→ WHAT THE EXERCISE ASKS: Repeat the following rows verbatim, everything from the line containing "Task: Click Joshua" down to the line containing "coord(71,62)", with both of those lines included.

[Records]
'''
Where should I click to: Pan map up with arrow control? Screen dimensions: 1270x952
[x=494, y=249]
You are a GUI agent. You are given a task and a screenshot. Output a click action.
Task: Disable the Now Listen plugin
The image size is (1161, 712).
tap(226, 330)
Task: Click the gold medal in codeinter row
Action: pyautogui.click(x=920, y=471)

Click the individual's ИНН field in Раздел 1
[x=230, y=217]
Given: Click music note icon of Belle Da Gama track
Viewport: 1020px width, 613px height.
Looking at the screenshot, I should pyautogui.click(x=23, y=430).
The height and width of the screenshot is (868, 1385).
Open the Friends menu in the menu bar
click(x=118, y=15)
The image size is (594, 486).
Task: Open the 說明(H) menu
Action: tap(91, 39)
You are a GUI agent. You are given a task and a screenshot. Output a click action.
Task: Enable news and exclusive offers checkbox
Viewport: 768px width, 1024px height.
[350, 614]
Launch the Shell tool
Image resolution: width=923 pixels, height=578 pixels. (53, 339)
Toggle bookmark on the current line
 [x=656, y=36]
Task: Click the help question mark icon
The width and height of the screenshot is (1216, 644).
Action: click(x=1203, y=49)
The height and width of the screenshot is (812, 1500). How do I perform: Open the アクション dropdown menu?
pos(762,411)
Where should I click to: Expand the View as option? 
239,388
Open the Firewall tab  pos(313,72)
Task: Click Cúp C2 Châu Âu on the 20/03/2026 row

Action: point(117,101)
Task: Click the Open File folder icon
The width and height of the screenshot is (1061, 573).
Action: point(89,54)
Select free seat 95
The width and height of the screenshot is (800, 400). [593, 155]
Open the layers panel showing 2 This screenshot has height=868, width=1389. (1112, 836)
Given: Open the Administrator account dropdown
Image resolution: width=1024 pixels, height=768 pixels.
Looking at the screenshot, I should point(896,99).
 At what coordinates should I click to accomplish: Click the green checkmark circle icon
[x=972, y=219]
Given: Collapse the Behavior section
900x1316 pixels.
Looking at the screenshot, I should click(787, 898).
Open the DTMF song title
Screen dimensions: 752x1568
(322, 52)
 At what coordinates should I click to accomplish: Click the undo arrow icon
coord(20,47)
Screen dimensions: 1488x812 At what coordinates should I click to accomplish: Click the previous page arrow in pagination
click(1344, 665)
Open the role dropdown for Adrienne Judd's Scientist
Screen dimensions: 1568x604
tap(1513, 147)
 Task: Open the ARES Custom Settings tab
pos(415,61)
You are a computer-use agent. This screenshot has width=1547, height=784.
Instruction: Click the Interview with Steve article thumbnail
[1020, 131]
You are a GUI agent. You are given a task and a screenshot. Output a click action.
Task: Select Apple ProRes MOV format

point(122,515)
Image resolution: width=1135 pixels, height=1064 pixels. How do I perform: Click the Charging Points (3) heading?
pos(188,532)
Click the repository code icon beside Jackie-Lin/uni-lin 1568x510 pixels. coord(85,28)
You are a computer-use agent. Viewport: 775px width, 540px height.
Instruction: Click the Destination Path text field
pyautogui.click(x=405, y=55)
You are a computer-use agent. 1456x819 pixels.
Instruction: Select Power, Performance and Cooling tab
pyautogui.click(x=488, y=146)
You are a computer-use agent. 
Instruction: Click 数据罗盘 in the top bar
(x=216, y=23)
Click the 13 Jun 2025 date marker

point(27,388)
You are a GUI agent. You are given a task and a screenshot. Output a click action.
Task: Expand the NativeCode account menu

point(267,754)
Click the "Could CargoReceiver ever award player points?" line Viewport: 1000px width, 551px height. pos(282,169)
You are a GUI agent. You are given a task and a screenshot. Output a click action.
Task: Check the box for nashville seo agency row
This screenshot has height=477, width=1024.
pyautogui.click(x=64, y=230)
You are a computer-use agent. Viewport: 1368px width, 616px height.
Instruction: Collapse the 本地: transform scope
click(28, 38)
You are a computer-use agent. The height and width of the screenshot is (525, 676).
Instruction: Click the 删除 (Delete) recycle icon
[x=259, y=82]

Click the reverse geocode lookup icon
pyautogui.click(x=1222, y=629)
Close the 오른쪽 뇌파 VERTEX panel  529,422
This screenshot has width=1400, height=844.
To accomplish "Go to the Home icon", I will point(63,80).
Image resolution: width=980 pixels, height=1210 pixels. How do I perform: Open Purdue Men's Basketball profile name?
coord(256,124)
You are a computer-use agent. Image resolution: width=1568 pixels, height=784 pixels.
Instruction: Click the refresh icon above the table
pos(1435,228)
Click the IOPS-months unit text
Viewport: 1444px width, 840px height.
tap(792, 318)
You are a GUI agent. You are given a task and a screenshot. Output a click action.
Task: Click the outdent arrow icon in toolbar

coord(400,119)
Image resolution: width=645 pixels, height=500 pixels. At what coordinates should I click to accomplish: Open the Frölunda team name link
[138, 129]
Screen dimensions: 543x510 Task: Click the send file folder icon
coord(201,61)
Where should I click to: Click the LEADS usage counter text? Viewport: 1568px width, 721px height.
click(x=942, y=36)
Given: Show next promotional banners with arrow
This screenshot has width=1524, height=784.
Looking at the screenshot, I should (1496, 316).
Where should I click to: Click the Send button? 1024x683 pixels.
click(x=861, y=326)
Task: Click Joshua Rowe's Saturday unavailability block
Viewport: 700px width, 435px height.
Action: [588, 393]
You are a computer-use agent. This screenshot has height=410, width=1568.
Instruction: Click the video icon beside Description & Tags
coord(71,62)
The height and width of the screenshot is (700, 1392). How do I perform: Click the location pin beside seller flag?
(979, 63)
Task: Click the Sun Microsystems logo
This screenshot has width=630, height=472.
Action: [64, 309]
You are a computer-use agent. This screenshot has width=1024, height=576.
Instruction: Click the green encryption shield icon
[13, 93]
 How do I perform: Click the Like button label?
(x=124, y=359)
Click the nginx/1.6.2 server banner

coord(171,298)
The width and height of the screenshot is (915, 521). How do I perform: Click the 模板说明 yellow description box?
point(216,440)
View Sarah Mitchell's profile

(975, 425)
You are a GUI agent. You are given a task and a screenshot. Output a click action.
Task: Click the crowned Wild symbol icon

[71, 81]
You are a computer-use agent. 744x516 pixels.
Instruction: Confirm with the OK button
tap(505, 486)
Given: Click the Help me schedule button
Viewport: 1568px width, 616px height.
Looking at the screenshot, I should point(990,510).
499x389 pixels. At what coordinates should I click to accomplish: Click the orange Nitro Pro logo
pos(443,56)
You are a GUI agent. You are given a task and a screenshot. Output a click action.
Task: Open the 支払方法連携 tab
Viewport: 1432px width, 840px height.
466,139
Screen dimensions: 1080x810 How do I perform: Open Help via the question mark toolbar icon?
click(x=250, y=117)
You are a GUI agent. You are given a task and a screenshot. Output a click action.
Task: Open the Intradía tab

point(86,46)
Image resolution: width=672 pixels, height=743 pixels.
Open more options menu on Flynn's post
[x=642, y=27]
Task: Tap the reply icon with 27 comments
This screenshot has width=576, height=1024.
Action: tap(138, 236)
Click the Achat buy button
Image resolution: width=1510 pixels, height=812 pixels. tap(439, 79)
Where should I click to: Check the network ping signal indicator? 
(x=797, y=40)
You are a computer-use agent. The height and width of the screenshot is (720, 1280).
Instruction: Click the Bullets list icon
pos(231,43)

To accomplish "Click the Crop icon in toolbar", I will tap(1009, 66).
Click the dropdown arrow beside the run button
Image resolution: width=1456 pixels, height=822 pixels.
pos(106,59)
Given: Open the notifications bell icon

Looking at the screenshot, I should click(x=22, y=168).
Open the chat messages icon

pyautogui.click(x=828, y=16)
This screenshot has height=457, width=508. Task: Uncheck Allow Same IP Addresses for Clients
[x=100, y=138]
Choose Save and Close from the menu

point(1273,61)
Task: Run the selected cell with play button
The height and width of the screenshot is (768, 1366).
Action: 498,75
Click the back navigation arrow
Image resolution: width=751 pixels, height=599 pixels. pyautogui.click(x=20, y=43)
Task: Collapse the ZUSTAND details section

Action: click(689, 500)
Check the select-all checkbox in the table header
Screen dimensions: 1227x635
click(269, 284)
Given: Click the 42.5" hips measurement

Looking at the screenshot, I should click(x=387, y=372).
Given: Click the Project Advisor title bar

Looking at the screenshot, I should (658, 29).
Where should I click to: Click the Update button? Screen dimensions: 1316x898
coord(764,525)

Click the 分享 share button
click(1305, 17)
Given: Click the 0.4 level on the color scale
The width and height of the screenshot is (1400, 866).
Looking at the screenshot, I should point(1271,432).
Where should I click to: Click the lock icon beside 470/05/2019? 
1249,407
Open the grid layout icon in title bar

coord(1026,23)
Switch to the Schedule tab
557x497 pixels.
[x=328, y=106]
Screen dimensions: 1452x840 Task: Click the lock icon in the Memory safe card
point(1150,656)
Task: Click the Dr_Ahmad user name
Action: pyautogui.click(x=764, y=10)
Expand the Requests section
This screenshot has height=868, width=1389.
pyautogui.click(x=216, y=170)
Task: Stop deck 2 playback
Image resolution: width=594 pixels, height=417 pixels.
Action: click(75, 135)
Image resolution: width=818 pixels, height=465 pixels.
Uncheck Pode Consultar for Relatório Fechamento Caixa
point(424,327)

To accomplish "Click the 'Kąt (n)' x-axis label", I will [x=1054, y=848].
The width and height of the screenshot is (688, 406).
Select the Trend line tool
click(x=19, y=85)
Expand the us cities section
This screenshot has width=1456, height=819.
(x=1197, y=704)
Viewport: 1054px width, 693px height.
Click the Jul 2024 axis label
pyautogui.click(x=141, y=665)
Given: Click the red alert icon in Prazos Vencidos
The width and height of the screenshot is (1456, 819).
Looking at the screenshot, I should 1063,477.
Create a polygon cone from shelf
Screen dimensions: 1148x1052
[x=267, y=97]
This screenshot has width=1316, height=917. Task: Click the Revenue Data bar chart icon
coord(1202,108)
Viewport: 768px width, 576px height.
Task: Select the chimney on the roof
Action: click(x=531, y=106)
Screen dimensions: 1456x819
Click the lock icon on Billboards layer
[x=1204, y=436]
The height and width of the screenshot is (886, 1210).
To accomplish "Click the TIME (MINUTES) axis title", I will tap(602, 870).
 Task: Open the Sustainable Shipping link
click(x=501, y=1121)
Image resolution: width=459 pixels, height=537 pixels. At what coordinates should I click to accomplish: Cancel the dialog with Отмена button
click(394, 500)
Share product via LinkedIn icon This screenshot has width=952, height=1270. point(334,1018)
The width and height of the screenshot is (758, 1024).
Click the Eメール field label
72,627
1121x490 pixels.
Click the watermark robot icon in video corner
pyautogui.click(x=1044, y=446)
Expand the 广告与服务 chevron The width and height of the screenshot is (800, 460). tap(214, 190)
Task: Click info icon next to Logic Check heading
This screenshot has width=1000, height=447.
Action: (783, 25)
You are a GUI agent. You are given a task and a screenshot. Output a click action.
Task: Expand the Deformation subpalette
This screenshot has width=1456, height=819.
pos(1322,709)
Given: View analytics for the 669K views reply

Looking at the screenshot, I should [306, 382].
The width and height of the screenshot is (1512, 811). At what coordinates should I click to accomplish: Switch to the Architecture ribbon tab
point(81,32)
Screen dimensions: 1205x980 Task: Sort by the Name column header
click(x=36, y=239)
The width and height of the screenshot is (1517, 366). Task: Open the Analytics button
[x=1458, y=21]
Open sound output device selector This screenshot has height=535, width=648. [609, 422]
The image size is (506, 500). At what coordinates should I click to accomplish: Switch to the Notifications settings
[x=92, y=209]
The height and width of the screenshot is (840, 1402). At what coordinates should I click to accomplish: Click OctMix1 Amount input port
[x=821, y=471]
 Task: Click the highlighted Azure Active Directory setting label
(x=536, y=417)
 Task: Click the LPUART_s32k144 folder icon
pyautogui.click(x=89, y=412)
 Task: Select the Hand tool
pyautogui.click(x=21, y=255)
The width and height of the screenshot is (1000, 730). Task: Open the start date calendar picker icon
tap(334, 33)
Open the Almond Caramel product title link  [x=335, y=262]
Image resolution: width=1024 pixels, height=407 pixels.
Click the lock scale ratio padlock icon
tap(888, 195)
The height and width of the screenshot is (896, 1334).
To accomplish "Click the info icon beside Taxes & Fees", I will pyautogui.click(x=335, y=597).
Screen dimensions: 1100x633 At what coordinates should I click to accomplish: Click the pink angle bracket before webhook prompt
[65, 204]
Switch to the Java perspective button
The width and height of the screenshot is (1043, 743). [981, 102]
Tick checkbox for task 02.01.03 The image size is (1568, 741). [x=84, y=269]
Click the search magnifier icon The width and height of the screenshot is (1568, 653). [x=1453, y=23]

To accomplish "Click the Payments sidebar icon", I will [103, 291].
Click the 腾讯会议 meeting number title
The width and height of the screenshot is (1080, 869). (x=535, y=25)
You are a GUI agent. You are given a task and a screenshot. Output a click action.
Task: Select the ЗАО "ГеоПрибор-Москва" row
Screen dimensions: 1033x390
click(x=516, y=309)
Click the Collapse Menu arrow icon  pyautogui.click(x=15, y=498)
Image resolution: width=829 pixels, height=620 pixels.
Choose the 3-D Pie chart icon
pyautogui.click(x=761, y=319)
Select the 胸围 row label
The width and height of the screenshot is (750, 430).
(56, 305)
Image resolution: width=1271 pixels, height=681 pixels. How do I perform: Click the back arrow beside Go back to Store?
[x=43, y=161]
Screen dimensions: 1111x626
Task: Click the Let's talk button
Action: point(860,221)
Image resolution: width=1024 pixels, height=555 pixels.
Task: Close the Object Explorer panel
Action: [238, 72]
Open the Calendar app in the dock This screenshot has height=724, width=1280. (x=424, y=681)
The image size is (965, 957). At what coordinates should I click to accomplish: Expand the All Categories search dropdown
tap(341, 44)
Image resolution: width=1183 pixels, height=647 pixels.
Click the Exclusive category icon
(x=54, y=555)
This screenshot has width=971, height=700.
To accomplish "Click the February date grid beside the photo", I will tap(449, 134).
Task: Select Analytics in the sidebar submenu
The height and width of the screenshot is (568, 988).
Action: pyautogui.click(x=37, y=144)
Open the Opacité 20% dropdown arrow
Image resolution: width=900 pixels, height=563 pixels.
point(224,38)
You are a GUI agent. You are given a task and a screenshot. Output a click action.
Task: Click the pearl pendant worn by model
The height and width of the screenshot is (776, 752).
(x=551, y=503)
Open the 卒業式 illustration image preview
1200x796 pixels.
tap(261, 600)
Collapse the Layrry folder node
'''
→ COMPLETED TASK:
Task: Click Joshua Rowe's Saturday unavailability block
Viewport: 700px width, 435px height.
Action: [588, 393]
You are a computer-use agent. This screenshot has height=410, width=1568.
Instruction: Click the video icon beside Description & Tags
coord(71,62)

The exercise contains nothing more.